A University of St Andrews spin-out has received a significant funding package to make the key materials for a range of everyday technologies – such as TV screens and mobile phones – much more sustainable and cost-effective, by removing their need for some of the planet’s rarest metals.
SolOLED, formed last year, has secured £200,000 in new funding from Scottish Enterprise and has initiated a collaborative research project with CENSIS to commercialise its novel materials as components in solution-processed organic light-emitting diodes (OLEDs).
The company has developed a family of novel ‘organic thermally activated delayed fluorescence’ (TADF) dendrimers that are sustainable and more cost-effective to synthesise and show comparable performance in solution-processed OLEDs to commercial metal-based emitters. Solution processing encompasses a range of manufacturing methods where a number of the layers contained within the OLED, including the emissive layer are deposited from solution. SolOLED will commercialise these sustainable materials with support from CENSIS. This is the first project to be delivered between CENSIS and the University of St Andrews.
Like traditional LEDs, OLEDs produce light when an electric current passes through them, the colour of which is linked to the nature of the emitter material used. Current solution-processed green and red OLEDs employ emitters that contain the scarce, environmentally impactful, and costly noble metal iridium.
OLEDs are rapidly replacing traditional LED and liquid-crystal display (LCD) technologies and are used in a variety of technologies that are becoming increasingly ubiquitous in modern life – including smartwatches, mobile phones, and TVs. They will also be key components of more flexible, large area, and interactive technologies, such as VR headsets and transparent touch screens, in the future.

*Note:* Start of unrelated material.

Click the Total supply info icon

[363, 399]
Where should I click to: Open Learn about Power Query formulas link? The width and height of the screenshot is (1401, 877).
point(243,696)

The reason for the popularity of OLEDs over LED and liquid-crystal display (LCD) display technologies is that they offer outstanding colour quality, high contrast ratios and resolution, can display pure black and can be fabricated on a wide range of substrates, while consuming less power.
The global market for OLEDs is expected to expand significantly over the next few years, with the OLED panel market alone predicted to grow by 12.9% annually from 2021 to 2026. Solution-processed OLEDs currently represent a small but rapidly growing segment of overall OLED sales and the market for the materials that are used in solution-processed OLEDs is projected to have a year-on-year growth of around 145%.